• **Work required**
Please repeat the listing exactly, starting at its first line and stopping after the line that contains "Task: Click the highlighted".

-------- Exercise data

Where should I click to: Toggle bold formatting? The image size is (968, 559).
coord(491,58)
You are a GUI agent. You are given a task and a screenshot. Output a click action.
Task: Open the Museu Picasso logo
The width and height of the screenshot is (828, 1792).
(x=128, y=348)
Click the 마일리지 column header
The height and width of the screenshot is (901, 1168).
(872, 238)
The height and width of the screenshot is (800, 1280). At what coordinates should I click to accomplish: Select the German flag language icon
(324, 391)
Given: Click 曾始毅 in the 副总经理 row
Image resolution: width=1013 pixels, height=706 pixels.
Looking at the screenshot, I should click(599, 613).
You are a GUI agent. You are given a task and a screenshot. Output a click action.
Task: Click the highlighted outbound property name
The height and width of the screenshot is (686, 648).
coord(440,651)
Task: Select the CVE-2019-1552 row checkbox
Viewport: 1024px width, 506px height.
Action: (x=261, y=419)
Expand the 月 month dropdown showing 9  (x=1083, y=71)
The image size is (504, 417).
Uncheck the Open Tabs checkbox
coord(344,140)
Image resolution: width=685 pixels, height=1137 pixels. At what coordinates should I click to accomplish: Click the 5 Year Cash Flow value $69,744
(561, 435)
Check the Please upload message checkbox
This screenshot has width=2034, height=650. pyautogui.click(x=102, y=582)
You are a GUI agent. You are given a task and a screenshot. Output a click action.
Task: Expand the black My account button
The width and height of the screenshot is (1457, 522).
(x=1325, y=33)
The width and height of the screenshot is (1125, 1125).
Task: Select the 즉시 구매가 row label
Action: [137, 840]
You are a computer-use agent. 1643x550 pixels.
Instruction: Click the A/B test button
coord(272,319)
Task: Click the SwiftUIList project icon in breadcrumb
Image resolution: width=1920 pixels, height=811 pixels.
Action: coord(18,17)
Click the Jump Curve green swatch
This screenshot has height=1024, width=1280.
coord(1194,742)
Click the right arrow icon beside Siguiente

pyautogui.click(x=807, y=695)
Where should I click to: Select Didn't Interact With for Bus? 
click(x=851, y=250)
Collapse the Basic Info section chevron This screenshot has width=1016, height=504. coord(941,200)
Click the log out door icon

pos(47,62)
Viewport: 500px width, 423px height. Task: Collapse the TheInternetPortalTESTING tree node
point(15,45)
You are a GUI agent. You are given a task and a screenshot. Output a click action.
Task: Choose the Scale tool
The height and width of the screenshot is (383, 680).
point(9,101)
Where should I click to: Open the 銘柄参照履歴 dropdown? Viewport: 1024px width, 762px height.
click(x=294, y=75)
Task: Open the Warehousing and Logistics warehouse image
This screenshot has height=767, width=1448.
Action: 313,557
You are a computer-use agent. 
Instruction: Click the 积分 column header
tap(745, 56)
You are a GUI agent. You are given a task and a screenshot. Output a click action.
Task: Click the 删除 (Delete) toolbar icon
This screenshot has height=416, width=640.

----------------

• **Output for this exercise**
Where should I click to: Toggle bold formatting? The image size is (968, 559).
coord(491,58)
You are a GUI agent. You are given a task and a screenshot. Output a click action.
Task: Open the Museu Picasso logo
The width and height of the screenshot is (828, 1792).
(x=128, y=348)
Click the 마일리지 column header
The height and width of the screenshot is (901, 1168).
(872, 238)
The height and width of the screenshot is (800, 1280). At what coordinates should I click to accomplish: Select the German flag language icon
(324, 391)
Given: Click 曾始毅 in the 副总经理 row
Image resolution: width=1013 pixels, height=706 pixels.
Looking at the screenshot, I should click(599, 613).
You are a GUI agent. You are given a task and a screenshot. Output a click action.
Task: Click the highlighted outbound property name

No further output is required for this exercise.